Los dos, hombres y nación, supieron vengarse de él, en vida y después de
su muerte. Lo apartaron y difamaron, lo escupieron y humillaron. Fueron
su obra, sus personajes y tramas, su estilo y sus reflexiones los que
lo volvieron inmortal. Su obra, que era el origen de sus posteriores
delirios, o la consecuencia de ellos, también fue su tragedia y su
bendición. Poe, decían, dijeron, era incapaz de vivir sin sentir la
emoción de escribir, de crear una situación, de inventar un personaje.
La literatura era su venganza contra el mundo, y esa especie de
misticismo en el que caía lo llevaba al licor.

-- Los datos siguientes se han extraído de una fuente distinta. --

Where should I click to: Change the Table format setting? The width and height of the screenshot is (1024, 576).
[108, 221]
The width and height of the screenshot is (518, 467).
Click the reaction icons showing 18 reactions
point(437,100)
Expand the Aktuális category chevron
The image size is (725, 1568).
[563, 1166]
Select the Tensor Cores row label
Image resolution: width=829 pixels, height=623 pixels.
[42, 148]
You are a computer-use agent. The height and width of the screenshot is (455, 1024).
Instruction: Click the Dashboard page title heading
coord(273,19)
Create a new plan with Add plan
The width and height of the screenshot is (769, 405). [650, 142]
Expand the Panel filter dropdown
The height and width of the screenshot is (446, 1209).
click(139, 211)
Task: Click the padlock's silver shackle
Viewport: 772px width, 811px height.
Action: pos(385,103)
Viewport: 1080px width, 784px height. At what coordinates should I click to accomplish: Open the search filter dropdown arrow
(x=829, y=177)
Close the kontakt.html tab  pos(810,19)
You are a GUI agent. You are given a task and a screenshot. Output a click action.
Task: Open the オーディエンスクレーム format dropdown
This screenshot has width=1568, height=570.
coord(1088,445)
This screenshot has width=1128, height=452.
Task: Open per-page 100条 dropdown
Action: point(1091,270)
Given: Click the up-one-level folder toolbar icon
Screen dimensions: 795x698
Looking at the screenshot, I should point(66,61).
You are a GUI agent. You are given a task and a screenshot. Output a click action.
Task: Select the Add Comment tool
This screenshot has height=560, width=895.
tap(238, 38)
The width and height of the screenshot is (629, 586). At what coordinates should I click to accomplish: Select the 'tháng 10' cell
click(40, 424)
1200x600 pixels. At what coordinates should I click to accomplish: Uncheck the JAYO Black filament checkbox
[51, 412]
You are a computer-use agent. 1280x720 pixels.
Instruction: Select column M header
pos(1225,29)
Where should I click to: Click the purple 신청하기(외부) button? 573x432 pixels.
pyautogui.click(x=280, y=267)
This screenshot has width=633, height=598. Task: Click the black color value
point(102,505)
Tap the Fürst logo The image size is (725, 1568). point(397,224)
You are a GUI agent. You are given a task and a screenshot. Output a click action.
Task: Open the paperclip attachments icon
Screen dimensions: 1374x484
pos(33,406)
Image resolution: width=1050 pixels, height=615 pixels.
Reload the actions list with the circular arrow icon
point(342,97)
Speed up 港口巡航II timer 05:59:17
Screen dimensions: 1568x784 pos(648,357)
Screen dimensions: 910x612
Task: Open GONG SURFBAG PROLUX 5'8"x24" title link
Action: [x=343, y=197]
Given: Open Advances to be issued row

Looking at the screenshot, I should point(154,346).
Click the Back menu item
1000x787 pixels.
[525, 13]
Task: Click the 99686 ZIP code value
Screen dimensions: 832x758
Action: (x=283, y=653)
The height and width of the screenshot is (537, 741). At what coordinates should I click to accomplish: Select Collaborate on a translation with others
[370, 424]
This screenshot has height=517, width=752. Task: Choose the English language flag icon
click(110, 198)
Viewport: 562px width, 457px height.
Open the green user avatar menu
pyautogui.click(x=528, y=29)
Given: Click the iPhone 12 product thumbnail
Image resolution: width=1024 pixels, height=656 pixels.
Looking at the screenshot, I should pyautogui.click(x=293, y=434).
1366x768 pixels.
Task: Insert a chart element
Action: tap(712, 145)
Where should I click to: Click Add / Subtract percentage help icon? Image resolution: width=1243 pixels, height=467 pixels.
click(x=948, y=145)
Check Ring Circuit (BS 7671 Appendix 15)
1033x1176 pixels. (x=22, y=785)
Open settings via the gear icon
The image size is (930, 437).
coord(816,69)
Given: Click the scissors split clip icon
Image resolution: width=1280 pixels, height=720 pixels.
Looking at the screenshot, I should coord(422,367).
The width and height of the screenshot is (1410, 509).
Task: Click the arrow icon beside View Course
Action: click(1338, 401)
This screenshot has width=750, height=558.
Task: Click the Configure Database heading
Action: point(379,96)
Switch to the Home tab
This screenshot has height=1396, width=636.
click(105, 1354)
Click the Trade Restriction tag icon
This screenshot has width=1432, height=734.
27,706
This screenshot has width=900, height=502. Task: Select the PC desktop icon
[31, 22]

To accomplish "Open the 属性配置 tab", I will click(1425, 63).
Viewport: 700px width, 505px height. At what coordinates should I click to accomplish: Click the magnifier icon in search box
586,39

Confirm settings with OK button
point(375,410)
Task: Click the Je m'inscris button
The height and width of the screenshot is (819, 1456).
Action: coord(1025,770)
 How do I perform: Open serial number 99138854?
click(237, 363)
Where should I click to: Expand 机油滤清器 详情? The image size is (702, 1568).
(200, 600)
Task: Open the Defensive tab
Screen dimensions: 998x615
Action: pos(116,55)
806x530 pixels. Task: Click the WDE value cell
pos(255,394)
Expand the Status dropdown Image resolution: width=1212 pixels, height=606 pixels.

El licor, entonces, lo devolvía después a su sed de ficciones. El mundo
no tenía sentido como era. El mundo debía reinventarse, volverse bello,
honesto, leal, digno, y sólo podía serlo desde las letras, y sólo allí,
en las letras, Poe era él.
Fue él escribiendo ácidas críticas literarias en periódicos como The
Southern Baltimore Messenger. Fue él cuando compuso sus varios libros de
poemas y al escribir cada uno de ellos. Fue él, su melancolía y el
augurio de la muerte en El cuervo, y él en el somnoliento ritmo de El
durmiente. Fue él, cien mil veces él, olvidando la muerte de sus padres
cuando era niño, y el abandono de su protector, John Allan, por haber
comenzado a perderse en las drogas y el alcohol, cuando decidió escribir
cuentos para sobrevivir. Fue él creando El escarabajo, la historia de
la búsqueda de un tesoro enterrado; Los crímenes de la calle Morgue, el
relato de unos misteriosos asesinatos investigados por Auguste Dupin; El
pozo y el péndulo, una trágica pintura de crueldad, y decenas de
cuentos más que lo liberaban de sus ansias. Poe fue asesino, vengador y
verdugo, e incluso, en una novela que dejó inconclusa y tituló La
narración de Arthur Gordon Pym, fue antropófago en los últimos confines
del universo que eran blancos y sólo blancos.